_PEDIDO 1_.
Enumere todas as personagens reais que o texto fornecido nomeia como exemplos das estórias do livro.
_PEDIDO 2_.
Segundo o texto fornecido, quem fez a capa a cores do livro?
_PEDIDO 3_.
No texto fornecido, reescreva o trecho que começa em "Em Setembro de" e vai até "eu gostosamente aceitei.", trocando "Georgina" por "escritora".

_TEXTO FORNECIDO_.
========================

Em Setembro de 2012, a Georgina concedeu-me o privilégio de participar na apresentação pública do meu livro “Memórias do Tempo da Outra Senhora”, o que muito me congratulou.
Em Dezembro de 2013 a Georgina brindou-nos com o lançamento do seu livro de poesia “O MEU ARRAIAR POR TERRAS DO SABUGAL”, editado pela Colibri, o qual foi apresentado na Casa de Estremoz pela Maria do Céu Pires e pela Francisca de Matos.
Desta feita, coube-me a mim fazer a apresentação formal do seu mais recente livro “NA JANELA DO TEMPO / TRADIÇÃO, CONTRABANDO E EMIGRAÇÂO”, na sequência do convite que me foi endereçado pela autora e que eu gostosamente aceitei.


A obra
Fisicamente é um livro brochado, de 22,8 x 16 cm e 236 páginas, dado à estampa pelas prestigiadas Edições Colibri de Fernando Mão de Ferro. Tem capa a cores de Raquel Ferreira, gizada a partir de fotografia de Abel Cunha. Na primeira badana figura uma pequena biografia e a fotografia da autora e na segunda badana, um excerto de uma das estórias do livro. Este tem prefácio de José Carlos Lage, o qual confessa que é “Fácil e ao mesmo tempo difícil” falar das poesias e das crónicas de Georgina. Por sua vez, em posfácio impresso na contracapa, Francisca de Matos afirma e muito bem, que “Esta obra é, sobretudo, uma grande lição de vida, um legado que não deve, não pode ser esquecido”.
O livro é um livro de estórias ou não fosse Georgina, para além de notável poetisa, uma extraordinária contadora de estórias. Não estórias quaisquer, nem tão pouco inventadas ou arquitectadas, mas estórias reais ocorridas no tempo da sua infância, repartida entre Manteigas, Aldeia do Bispo (Sabugal) e Covilhã.
São estórias com personagens reais, de carne e osso, como o Ti Júlio, a Ti Mariana, a Senhora Isabel Augusta, o Ti Zé Ramos, a Menina Zéfinha, o tio António Pantalona, o tio Zé Manso e não sei quantos mais, numa infinidade numerável que não consegui quantificar. São eles que constituem aquilo que com orgulho, Georgina chama “A Minha Gente”.
São estórias contadas e redigidas numa escrita fluida e ágil, eficaz na pintura descritiva das paisagens rurais e do interior das casas aldeãs. Escrita que é também uma partilha intimista das emoções e sentimentos dos personagens, incluindo Georgina, também ela própria, personagem por direito próprio e inalienável. Tudo sempre minuciosamente filigranado ao pormenor, numa linguagem rica, valorizada pelo uso de vocábulos regionais, cujo sentido, se necessário pode ser decifrado num glossário que antecede o índice final.

========================

_DADOS FORNECIDOS_.
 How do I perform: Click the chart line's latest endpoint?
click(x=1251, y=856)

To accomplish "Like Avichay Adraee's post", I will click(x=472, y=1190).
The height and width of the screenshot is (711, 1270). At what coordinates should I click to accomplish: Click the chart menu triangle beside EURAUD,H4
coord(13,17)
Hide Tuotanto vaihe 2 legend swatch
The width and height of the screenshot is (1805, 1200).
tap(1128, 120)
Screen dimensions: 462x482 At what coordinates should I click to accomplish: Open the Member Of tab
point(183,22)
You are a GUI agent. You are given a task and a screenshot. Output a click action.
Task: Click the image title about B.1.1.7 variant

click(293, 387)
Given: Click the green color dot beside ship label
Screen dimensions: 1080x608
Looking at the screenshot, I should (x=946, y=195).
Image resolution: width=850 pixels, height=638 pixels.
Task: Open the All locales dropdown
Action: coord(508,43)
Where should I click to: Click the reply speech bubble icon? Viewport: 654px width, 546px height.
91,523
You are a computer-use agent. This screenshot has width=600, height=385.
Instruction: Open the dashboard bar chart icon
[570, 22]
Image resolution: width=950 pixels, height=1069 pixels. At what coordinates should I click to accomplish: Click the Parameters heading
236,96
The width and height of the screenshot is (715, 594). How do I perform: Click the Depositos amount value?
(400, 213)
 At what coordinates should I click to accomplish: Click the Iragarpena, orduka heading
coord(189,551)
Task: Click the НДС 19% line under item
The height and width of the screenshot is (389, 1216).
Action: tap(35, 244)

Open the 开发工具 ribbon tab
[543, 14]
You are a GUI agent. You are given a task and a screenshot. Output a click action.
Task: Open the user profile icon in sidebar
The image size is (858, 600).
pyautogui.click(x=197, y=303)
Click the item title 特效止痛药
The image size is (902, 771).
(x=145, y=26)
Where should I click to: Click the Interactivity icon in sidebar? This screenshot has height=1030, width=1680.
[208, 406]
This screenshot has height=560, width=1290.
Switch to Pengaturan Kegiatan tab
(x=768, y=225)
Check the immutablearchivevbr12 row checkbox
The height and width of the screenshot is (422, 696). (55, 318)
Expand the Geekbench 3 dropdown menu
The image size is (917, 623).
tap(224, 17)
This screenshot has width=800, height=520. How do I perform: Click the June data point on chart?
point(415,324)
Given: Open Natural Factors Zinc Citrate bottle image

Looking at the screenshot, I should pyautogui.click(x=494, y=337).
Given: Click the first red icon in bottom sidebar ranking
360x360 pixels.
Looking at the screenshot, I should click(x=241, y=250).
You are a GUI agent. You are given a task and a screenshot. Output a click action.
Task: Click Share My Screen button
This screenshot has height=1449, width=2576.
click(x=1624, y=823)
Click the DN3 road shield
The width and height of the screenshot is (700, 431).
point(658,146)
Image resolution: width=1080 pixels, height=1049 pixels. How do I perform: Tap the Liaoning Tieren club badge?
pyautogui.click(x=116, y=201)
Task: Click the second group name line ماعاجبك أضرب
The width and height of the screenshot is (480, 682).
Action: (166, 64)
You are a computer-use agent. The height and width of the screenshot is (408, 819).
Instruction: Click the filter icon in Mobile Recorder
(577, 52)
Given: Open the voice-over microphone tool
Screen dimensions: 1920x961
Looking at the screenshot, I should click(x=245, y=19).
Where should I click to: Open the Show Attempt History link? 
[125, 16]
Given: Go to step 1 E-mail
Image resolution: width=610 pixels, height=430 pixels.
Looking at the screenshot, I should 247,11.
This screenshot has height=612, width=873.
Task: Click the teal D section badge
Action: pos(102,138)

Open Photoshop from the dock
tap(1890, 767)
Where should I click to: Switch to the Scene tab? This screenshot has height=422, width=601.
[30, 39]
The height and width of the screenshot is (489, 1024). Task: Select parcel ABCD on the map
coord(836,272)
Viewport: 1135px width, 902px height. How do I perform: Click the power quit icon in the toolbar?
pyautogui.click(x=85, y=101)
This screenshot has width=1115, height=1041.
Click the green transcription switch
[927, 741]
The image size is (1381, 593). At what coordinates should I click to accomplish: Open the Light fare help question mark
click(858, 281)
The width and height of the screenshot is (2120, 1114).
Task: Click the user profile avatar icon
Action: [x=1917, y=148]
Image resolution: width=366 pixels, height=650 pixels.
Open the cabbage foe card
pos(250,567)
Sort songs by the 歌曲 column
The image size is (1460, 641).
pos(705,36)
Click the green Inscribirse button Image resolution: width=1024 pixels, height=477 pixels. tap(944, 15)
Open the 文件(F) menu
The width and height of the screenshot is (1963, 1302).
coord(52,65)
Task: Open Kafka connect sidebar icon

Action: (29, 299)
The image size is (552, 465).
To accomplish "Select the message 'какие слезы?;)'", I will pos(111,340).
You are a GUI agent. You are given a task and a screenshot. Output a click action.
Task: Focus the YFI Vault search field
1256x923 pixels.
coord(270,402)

========================

_RESPOSTA FINAL 1_.
Ti Júlio, Ti Mariana, Senhora Isabel Augusta, Ti Zé Ramos, Menina Zéfinha, tio António Pantalona e tio Zé Manso.

_RESPOSTA FINAL 2_.
Raquel Ferreira.

_RESPOSTA FINAL 3_.
Em Setembro de 2012, a escritora concedeu-me o privilégio de participar na apresentação pública do meu livro “Memórias do Tempo da Outra Senhora”, o que muito me congratulou.
Em Dezembro de 2013 a escritora brindou-nos com o lançamento do seu livro de poesia “O MEU ARRAIAR POR TERRAS DO SABUGAL”, editado pela Colibri, o qual foi apresentado na Casa de Estremoz pela Maria do Céu Pires e pela Francisca de Matos.
Desta feita, coube-me a mim fazer a apresentação formal do seu mais recente livro “NA JANELA DO TEMPO / TRADIÇÃO, CONTRABANDO E EMIGRAÇÂO”, na sequência do convite que me foi endereçado pela autora e que eu gostosamente aceitei.